AIM OF THE EXERCISE: Using the blog post below about changing agencies, decide whether each statement agrees with it, answering yes or no and quoting the words from the post that settle it: (a) The writer's new company, Merkle, is twenty blocks north of Mindshare. (b) About a dozen members of the old team met at a bar downtown. (c) The writer worked with the Mindshare team for more than five years.

Tag Archives: career

Leaving home as the price of growth

Four months ago, I changed agencies. I left Mindshare, and moved twenty blocks north to a different company, Merkle. Circumstances were changing at Mindshare, in a way no-one on my team, or at the agency, could control, and I wasn’t sure there was going to be a place for me when the dust settled. I chose to instead go on to a new adventure, at a new agency, one with a heavier focus on data, on ad tech, an agency who focuses on the kind of direct response marketing I have been doing for my entire professional career.

I hadn’t had any significant contact with my Mindshare team since leaving in August, beyond a few short messages in email or LinkedIn, until Friday. That was when the team held a reunion. We were a fairly tight-knit account team, all 100% assigned to work on the same client, all with a strong team spirit as a result. So when a dozen of us met up at a bar downtown, it was hugs and squeals and happiness all around. Many of my old teammates have been reassigned to new accounts at our old agency; some, like me, took it as an impetus to leave Mindshare and move on for new experiences at other agencies.

I hadn’t realized, until that reunion, how much I missed my old team. I have been so focused on this new job for the past four months, on learning my team, the client, the work, that I hadn’t thought much about the job I’d left behind. But being there, with my people, for almost five hours on a Friday, brought me more joy than I had expected. I missed them so much, for so many reasons, and there they were: the people who made coming to work a joy and a pleasure for almost three years.

EXTRACTED MATERIAL:
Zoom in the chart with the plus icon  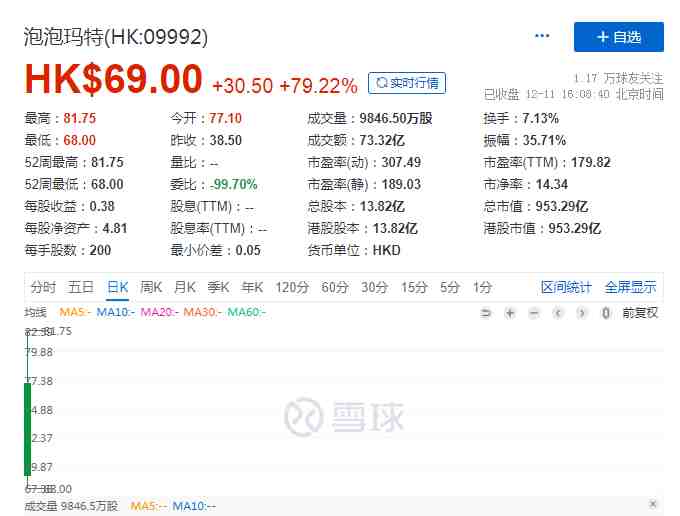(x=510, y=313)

==

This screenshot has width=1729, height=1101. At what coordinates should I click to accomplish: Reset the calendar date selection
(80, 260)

THE SOLUTION:
(a) Yes: "moved twenty blocks north to a different company, Merkle."
(b) Yes: "a dozen of us met up at a bar downtown"
(c) No: "for almost three years."